Uyava filters are local, fast, and deterministic. They update the visible graph, the journal feed, and the panel data without round trips.

Filter inputs

The filter model includes:

  • Search: substring, wildcard (mask), or regex.
  • Tags: include or exclude tags using any or all logic.
  • Nodes and edges: explicit include/exclude lists.
  • Parent filter: show a subtree rooted at a specific node with a depth limit.
  • Grouping: hide deep descendants while keeping parent summaries visible.
  • Severity: atLeast, atMost, or exact for warn/error triage.

If a filter is invalid (for example a bad regex), Uyava emits a diagnostics entry and keeps the last valid filter.

What filters affect

  • Graph: nodes and edges that pass filters remain visible; hidden nodes are removed from layout.
  • Metrics: metric cards are filtered by the active graph filter set.
  • Event chains: chain snapshots are filtered the same way.
  • Journal: events and diagnostics respect the same filter state.

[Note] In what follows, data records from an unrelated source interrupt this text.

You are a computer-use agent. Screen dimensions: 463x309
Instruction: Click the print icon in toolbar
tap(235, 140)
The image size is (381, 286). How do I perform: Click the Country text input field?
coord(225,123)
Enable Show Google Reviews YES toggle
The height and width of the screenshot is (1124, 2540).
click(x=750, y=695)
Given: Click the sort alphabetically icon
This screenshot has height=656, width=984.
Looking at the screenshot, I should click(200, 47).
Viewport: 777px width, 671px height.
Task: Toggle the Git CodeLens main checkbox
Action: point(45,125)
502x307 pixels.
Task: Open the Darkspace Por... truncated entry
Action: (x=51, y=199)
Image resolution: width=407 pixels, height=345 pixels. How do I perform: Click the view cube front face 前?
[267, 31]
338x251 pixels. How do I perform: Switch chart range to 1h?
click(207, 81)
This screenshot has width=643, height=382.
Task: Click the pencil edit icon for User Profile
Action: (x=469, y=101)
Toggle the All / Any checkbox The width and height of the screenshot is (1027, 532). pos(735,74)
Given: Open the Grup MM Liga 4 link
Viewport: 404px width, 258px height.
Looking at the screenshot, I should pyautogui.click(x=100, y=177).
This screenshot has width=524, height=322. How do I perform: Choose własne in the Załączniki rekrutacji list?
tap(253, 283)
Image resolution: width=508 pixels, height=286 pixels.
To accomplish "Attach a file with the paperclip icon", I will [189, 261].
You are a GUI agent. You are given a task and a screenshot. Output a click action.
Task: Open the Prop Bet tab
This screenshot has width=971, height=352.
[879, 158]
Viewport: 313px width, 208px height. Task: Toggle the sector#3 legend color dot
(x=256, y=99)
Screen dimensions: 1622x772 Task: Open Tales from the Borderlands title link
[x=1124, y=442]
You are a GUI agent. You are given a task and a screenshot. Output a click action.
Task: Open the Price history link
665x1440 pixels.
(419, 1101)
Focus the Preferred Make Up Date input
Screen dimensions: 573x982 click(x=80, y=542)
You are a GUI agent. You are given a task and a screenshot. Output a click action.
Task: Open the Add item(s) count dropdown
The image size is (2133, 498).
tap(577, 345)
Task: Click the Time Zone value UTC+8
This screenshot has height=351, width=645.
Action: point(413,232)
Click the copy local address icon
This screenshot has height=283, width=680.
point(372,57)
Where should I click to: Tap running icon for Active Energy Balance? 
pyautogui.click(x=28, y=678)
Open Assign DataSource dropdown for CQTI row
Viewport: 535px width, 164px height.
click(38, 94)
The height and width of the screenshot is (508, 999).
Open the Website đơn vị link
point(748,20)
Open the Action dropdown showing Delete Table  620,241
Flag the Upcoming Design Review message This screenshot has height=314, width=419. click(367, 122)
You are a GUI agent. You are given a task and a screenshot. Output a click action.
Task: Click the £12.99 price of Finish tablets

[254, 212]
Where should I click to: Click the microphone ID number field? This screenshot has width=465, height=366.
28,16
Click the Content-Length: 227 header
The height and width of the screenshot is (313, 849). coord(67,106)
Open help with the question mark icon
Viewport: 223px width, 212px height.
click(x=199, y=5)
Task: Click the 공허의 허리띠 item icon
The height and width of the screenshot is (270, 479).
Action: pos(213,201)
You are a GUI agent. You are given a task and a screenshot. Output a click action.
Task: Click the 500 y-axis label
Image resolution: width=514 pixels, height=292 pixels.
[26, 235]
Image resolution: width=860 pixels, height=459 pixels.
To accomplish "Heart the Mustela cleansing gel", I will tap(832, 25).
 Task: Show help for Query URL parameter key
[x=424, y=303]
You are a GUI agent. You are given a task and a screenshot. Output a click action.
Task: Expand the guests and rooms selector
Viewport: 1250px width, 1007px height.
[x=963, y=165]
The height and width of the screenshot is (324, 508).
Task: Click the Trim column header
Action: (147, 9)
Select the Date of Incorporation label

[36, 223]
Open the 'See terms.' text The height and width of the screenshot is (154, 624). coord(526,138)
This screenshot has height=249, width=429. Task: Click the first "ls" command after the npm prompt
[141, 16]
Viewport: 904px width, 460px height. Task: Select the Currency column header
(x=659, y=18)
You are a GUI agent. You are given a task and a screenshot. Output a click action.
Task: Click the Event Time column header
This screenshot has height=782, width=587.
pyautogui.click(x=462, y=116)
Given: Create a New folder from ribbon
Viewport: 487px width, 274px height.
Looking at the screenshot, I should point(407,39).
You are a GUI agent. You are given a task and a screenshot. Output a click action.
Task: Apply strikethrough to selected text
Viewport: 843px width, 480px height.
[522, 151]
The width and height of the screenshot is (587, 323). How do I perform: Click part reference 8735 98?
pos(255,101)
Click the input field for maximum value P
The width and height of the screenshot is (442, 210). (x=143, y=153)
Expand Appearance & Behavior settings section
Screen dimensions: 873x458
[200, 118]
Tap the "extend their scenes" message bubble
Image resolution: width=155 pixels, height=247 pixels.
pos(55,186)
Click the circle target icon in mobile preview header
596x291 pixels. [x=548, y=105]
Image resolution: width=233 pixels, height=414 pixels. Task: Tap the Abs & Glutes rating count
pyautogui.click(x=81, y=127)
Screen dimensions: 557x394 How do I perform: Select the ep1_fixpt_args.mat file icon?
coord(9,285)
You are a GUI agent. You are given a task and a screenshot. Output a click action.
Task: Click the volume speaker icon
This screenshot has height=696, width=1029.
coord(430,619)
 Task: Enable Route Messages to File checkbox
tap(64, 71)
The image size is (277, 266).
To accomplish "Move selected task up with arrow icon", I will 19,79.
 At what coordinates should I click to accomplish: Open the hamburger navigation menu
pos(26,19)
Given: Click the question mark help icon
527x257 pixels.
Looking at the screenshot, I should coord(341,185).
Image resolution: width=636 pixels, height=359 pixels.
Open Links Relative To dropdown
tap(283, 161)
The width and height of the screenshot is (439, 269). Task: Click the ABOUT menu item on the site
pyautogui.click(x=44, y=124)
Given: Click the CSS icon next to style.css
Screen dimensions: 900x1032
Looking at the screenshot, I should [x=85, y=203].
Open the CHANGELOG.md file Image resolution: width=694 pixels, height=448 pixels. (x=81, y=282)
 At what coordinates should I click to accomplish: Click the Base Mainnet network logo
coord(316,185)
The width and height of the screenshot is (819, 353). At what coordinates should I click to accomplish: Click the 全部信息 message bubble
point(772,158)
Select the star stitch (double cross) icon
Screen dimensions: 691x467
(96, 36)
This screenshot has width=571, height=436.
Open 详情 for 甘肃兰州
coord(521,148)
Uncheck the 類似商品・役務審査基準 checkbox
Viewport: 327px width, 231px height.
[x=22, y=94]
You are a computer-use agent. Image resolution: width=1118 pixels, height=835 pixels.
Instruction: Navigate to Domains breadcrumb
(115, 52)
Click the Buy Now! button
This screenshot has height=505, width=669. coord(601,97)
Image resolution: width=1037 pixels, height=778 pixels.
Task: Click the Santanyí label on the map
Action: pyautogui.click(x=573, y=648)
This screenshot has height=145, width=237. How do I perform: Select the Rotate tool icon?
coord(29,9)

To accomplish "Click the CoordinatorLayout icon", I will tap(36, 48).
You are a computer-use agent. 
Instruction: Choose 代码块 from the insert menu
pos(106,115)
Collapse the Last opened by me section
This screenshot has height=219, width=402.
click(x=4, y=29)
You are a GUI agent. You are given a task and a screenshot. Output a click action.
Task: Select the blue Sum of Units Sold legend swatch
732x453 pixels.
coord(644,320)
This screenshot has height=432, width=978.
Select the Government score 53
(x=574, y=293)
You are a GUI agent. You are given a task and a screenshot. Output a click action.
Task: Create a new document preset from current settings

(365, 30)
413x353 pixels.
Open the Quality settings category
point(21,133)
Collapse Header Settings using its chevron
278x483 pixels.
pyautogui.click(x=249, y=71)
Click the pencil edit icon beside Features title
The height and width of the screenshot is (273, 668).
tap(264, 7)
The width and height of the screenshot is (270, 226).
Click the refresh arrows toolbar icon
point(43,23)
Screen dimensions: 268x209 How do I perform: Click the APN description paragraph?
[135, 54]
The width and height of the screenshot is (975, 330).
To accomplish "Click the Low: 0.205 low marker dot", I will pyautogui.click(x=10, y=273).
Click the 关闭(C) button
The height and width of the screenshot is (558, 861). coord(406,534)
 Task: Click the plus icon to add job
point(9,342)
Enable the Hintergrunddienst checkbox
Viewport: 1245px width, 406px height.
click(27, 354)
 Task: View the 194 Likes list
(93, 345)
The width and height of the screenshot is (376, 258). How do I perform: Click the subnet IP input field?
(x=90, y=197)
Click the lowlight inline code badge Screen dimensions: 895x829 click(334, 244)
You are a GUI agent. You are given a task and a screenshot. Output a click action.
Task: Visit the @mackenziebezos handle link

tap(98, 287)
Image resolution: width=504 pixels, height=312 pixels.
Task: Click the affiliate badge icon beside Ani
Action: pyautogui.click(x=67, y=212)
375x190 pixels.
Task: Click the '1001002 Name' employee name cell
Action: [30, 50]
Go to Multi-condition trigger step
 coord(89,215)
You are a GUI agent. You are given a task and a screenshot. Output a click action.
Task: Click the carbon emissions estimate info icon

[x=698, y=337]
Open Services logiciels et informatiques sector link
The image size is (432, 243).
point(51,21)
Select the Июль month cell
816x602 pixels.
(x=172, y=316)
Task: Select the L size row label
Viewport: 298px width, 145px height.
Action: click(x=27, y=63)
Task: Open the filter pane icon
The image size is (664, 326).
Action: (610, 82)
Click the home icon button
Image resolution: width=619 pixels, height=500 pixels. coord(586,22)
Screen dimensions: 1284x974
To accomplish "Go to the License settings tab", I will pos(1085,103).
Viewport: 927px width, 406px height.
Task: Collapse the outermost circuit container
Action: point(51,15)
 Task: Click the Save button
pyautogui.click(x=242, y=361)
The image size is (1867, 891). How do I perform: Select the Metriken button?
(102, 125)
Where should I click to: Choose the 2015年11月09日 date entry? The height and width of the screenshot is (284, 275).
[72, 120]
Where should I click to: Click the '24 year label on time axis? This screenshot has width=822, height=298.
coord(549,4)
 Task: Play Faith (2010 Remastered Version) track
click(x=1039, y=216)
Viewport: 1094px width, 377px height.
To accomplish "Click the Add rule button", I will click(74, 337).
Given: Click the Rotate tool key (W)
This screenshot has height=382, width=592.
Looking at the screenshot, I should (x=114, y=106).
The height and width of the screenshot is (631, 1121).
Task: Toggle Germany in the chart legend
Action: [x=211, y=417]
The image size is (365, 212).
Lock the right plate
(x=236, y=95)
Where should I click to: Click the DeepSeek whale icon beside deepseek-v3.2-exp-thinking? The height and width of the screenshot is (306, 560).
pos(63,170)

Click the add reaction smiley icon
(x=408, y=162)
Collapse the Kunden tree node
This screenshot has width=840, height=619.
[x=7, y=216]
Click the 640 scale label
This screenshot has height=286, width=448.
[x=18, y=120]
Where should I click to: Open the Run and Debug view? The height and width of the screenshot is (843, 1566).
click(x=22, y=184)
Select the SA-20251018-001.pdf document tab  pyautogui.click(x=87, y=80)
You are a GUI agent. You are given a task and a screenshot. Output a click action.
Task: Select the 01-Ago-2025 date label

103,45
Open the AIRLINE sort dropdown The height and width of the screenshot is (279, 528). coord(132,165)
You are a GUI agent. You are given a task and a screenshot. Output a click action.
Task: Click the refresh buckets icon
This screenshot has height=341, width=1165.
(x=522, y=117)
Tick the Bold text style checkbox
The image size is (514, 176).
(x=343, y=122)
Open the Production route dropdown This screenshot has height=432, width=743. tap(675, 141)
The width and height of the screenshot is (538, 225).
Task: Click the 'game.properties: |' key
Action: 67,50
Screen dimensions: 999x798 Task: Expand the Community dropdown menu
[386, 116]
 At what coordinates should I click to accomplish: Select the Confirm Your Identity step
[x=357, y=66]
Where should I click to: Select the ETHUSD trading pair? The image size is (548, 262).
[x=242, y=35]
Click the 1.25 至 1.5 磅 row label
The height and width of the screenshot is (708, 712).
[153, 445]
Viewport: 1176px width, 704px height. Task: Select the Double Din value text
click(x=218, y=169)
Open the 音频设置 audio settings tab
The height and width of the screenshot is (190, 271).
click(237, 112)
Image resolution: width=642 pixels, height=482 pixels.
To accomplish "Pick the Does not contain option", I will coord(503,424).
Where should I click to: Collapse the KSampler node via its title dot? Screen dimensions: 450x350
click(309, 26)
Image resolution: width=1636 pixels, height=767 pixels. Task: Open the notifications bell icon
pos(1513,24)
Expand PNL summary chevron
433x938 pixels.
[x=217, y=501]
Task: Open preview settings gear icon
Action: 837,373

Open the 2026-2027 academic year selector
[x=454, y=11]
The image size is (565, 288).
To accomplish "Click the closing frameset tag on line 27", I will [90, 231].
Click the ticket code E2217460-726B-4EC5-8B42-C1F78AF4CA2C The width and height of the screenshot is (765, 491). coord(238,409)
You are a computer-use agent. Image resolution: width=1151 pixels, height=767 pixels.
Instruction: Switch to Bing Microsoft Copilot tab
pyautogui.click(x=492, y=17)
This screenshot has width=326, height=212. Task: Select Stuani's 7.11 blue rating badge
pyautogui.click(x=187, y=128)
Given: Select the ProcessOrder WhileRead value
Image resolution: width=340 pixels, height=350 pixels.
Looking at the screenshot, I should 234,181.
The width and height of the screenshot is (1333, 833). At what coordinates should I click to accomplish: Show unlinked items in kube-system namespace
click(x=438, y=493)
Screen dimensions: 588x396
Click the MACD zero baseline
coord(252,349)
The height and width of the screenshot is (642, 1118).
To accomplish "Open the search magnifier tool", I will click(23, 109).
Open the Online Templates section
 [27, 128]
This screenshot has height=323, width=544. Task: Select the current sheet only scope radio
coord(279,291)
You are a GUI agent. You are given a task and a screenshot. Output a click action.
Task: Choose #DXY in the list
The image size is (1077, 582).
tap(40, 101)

Severity filtering is special: it gates the graph and journal, but metrics and event chains stay visible so aggregates remain trustworthy.

Focus vs filters

Focus is a journal-only scoping tool. It does not hide graph elements; it highlights them and narrows the journal list so you can audit a subset.

  • Use the graph context menu or journal toolbar to add focus items.
  • Toggle whether the journal mirrors the main graph filter.
  • Clear focus to restore the full journal list.

Grouping and depth

Grouping can collapse deep hierarchies while keeping a stable overview. Uyava treats hidden descendants as part of the parent group and keeps event pulses on the visible ancestor when a group is collapsed.

Auto-apply vs manual apply

Desktop and DevTools can run filters in two modes:

  • Auto-apply: a short debounce applies changes as you type.
  • Manual: apply and clear buttons give you explicit control.

Use auto-apply for exploration and manual apply for large graphs to avoid accidental heavy updates.